WORK INSTRUCTION 1: What annual salary range does the job posting state?
WORK INSTRUCTION 2: In the job posting, reproduce the part that opens with the words containing "Work with the" and closes with "modes at scale.", substituting "server health" for "machine health".
WORK INSTRUCTION 3: List every programming language that the job posting's minimum qualifications give as an example.

TEXT EXCERPT:
== Segment start ==
Staff Engineer, Datacenter Server Lifecycle

at Anthropic

📍 New York City, United States
📍 San Francisco, United States

USD 320,000-405,000 per year

MIDDLE

✅ Hybrid

✅ Visa Sponsorship

Used Tools & Technologies

IaC

Required Skills & Competences
Tag name is followed by "@" symbol and proficiency level value. About proficiency levels:

1-2 — basic awareness. Minimal hands-on experience, and a rudimentary understanding of the technology's purpose;

3-6 — daily use. Comfortable and regular usage, capable of handling common tasks and challenges related to the technology;

7-9 — you are an expert, you can teach others, you know all the pitfalls and tricks;

10 — exceptional knowledge, comprehensive understanding, and adeptness in all aspects of the technology, including advanced problem-solving. Think twice before claiming or demanding such level.

Security @ 3 Go @ 5 Kubernetes @ 3 Python @ 5 GCP @ 3 Java @ 5 AWS @ 3 Communication @ 3 Networking @ 3 Planning @ 3 Rust @ 5 GPU @ 3 AI @ 3

Details

Anthropic’s mission is to create reliable, interpretable, and steerable AI systems. We want AI to be safe and beneficial for our users and for society as a whole. Our team is a quickly growing group of committed researchers, engineers, policy experts, and business leaders working together to build beneficial AI systems.

Role overview

As a Staff Engineer on the Datacenter Server Lifecycle team, you will own the end-to-end operational journey of every machine in our facilities — from initial provisioning and deployment, across its working life, through maintenance and refresh, and all the way to decommissioning. This is greenfield work: you will help define processes, tooling, and operational standards that govern how we run and retire hardware at scale. A distinguishing aspect of this role is its deep intersection with security: machines handle sensitive workloads, and ensuring each machine is trusted, attested, and operating with a verified chain of integrity from hardware up is a core part of the job. You will partner closely with Infrastructure Security and Networking teams.

Responsibilities

Lead the build-out of automation to support datacenters containing tens of thousands of servers.
Define and own the end-to-end server lifecycle strategy — provisioning, deployment, operation, maintenance, refresh, and decommissioning — and maintain automation and operational procedures for common lifecycle events (hardware failures, firmware upgrades, fleet rotations).
Partner closely with Infrastructure Security to design and enforce trusted compute standards across the server lifecycle (secure provisioning through end-of-life handling).
Work with the Networking team to ensure end-to-end connectivity across all sites.
Build and maintain tooling to track machine health, configuration, and operational status across the full datacenter fleet.

Minimum qualifications

Hands-on experience with server hardware, including rack deployment, cabling, troubleshooting, and understanding failure modes at scale.
End-to-end understanding of hardware lifecycle management: asset tracking, provisioning workflows, maintenance scheduling, and decommissioning practices.
Proficiency in at least one programming language (examples given: Python, Rust, Go, or Java).
Working knowledge of modern cloud infrastructure, including Kubernetes, Infrastructure as Code, AWS, and GCP.
== Segment end ==
LISTED RECORDS:
== Segment start ==
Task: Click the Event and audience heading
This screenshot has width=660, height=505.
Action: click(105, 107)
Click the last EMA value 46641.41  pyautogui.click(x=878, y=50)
== Segment end ==
== Segment start ==
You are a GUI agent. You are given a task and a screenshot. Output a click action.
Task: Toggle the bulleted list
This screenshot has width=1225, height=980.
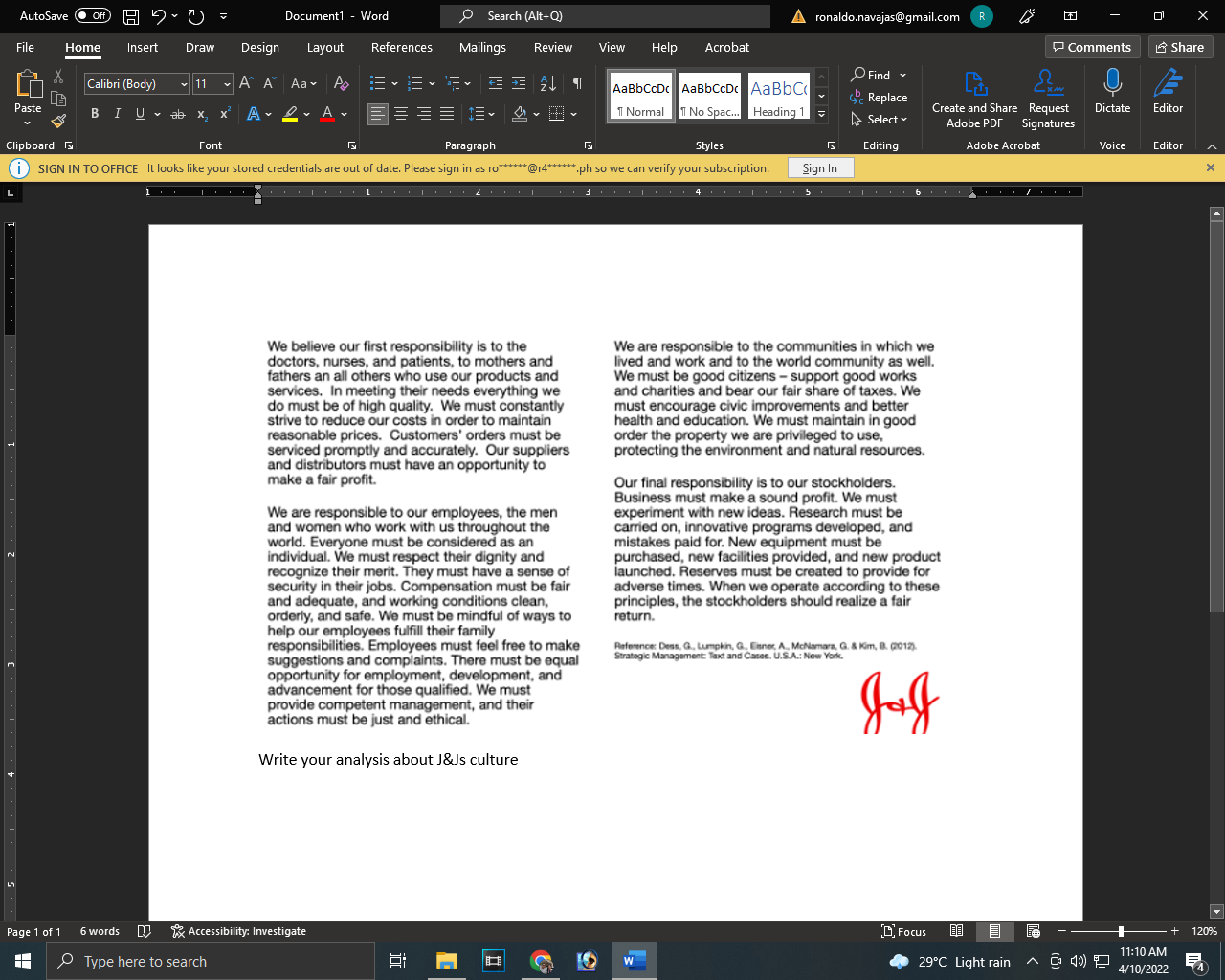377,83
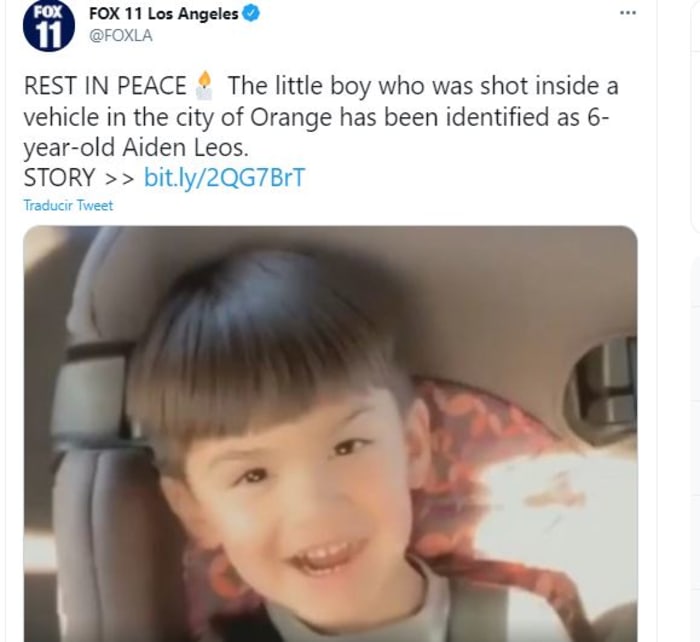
== Segment end ==
== Segment start ==
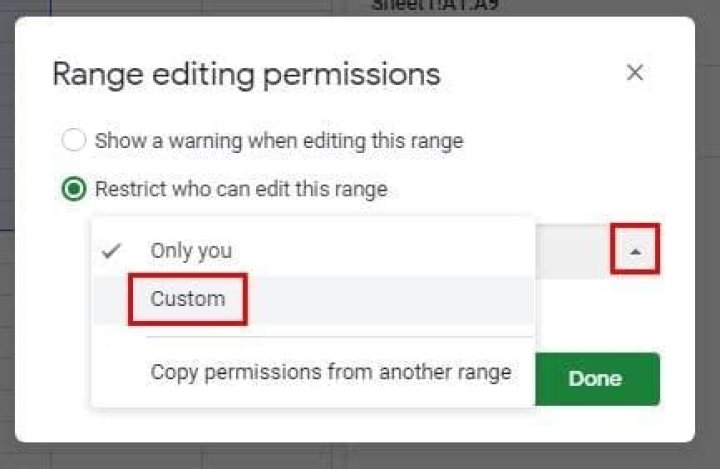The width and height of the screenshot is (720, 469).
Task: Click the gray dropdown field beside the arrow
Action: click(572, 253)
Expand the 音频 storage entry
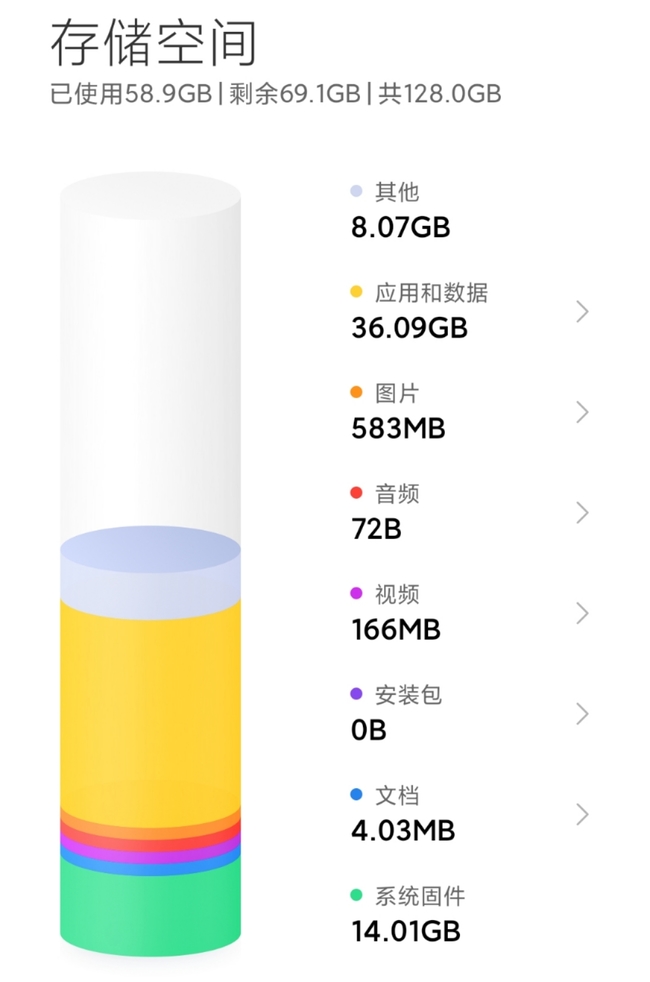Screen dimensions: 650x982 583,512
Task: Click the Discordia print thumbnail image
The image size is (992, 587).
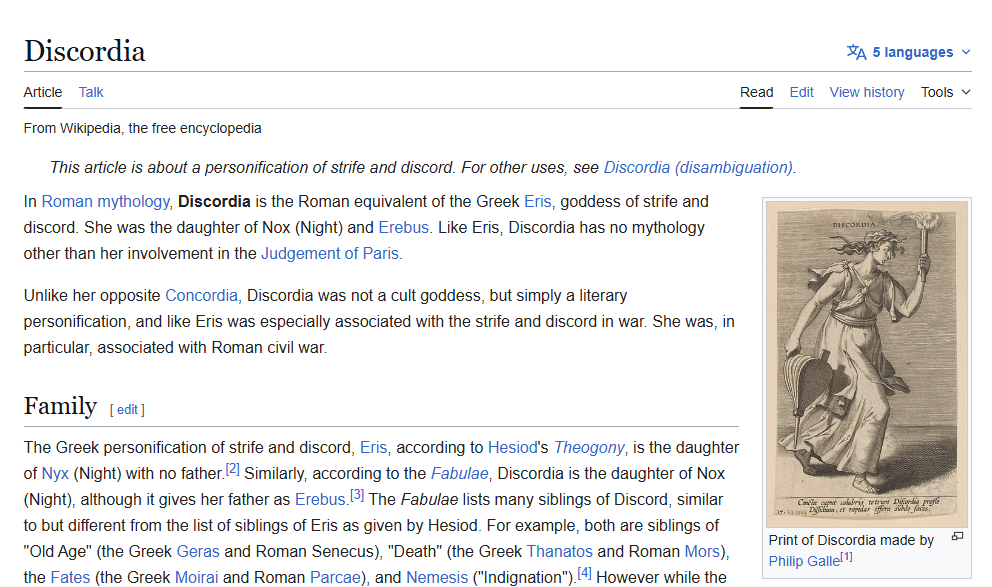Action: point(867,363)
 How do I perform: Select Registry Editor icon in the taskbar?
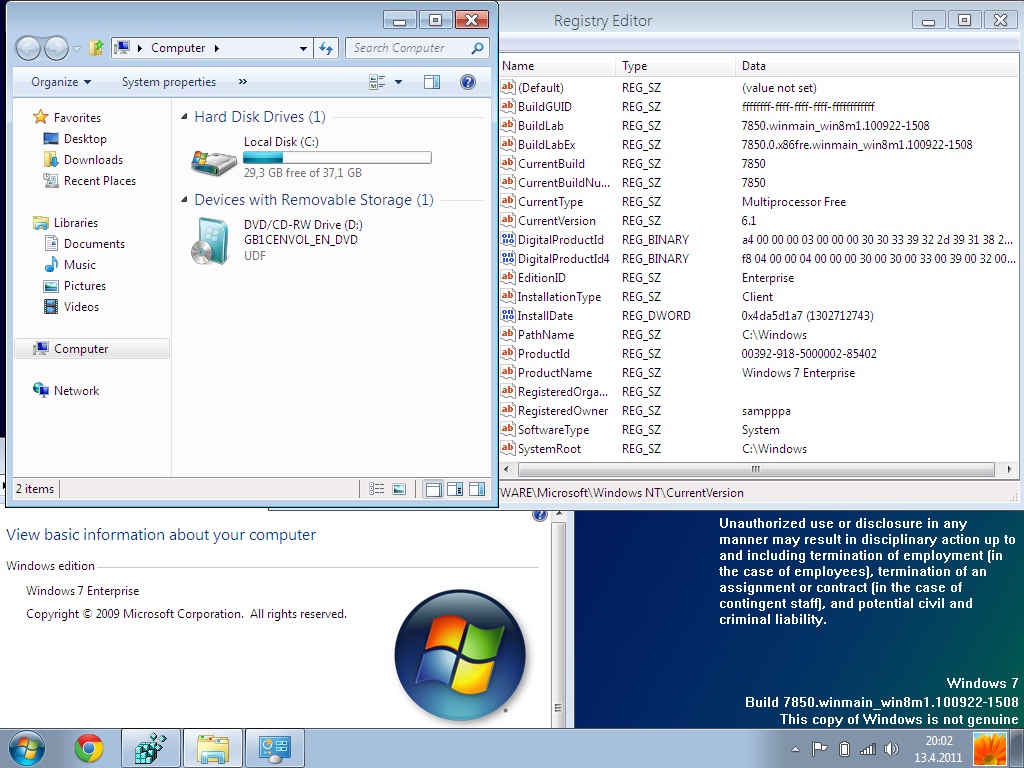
== Segment end ==
ANSWER 1: USD 320,000-405,000 per year

ANSWER 2:
Work with the Networking team to ensure end-to-end connectivity across all sites.
Build and maintain tooling to track server health, configuration, and operational status across the full datacenter fleet.

Minimum qualifications

Hands-on experience with server hardware, including rack deployment, cabling, troubleshooting, and understanding failure modes at scale.

ANSWER 3: Python, Rust, Go, Java